任务要求:
请根据MongoDB配置说明回答:如果需要调试,配置文件中的 quiet 应设置为什么值?

原文:
■ ■ ■ ■ ■
配置相关文件(建议在安装目录MongoDB文件夹下,与Server同级目录),
新建数据库目录:C:\Program Files\MongoDB\\MongoDB\data,
新建日志目录:C:\Program Files\MongoDB\\MongoDB\logs,此目录中新建mongodb.log文件,
新建配置文件:C:\Program Files\MongoDB\MongoDB\mongo.conf,内容如下:
##数据文件
dbpath=C:\Program Files\MongoDB\data
##日志文件
logpath=C:\Program Files\MongoDB\logs\mongodb.log
##错误日志采用追加模式
logappend=true
#启用日志文件,默认启用
journal=true
#这个选项可以过滤掉一些无用的日志信息,若需要调试使用请设置为false
quiet=true
#端口号默认为27001
port=27001
配置MongoDB环境变量:编辑path,添加安装目录C:\Program Files\MongoDB\Server\4.0\bin;
执行Mongo.conf文件,等待几分钟创建data文件完成,注意,因为我默认安装在C盘,所以需要以管理员身份启动cmd:
Microsoft Windows [版本 10.0.17134.228]
(c) 2018 Microsoft Corporation。保留所有权利。
C:\WINDOWS\system32>mongod.exe -f "C:\Program Files\MongoDB\mongo.conf"
2018-09-08T10:19:35.605+0800 I CONTROL [main] Automatically disabling TLS 1.0, to force-enable TLS 1.0 specify --sslDisabledProtocols 'none'
注意:不要关闭这个cmd页面,以确保MongoDB是运行的,不然ChatterBot会失败
浏览器地址栏输入:http://127.0.0.1:27001/,出现下图表示配置成功:
测试MongoDB运行状态,执行如下命令,测试成功:
Microsoft Windows [版本 10.0.17134.228]
(c) 2018 Microsoft Corporation。保留所有权利。
■ ■ ■ ■ ■
给定记录:
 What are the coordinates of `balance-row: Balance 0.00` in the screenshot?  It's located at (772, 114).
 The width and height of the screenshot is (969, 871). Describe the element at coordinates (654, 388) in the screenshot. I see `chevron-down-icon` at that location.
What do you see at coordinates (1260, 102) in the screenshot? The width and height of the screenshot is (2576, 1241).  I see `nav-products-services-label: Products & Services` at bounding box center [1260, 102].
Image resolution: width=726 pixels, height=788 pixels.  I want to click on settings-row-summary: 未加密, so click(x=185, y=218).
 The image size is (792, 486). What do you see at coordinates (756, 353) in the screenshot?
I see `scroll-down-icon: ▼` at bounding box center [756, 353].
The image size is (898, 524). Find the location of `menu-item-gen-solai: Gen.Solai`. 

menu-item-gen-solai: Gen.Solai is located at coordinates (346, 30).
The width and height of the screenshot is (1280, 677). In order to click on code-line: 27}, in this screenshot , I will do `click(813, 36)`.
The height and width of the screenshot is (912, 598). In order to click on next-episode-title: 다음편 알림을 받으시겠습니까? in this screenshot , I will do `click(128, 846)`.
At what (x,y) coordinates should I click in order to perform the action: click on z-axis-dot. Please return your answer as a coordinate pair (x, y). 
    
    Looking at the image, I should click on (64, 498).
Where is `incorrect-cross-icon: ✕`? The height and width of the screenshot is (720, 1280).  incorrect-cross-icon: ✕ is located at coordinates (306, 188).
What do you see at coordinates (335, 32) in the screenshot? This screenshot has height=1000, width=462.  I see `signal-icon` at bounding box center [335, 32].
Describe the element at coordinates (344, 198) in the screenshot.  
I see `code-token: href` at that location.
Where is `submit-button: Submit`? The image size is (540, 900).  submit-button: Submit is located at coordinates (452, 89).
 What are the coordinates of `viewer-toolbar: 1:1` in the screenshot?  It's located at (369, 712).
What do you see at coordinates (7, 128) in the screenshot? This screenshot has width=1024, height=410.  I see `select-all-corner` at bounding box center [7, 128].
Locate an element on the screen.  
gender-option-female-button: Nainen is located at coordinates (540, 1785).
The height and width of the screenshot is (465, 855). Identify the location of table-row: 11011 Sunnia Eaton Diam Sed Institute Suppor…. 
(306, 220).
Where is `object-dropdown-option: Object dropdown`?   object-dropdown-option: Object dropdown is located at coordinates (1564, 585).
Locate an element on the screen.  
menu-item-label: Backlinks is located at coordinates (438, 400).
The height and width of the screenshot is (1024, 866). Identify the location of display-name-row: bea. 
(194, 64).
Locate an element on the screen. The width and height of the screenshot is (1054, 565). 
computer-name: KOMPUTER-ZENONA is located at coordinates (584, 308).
■ ■ ■ ■ ■
完成结果:
应设置为 false。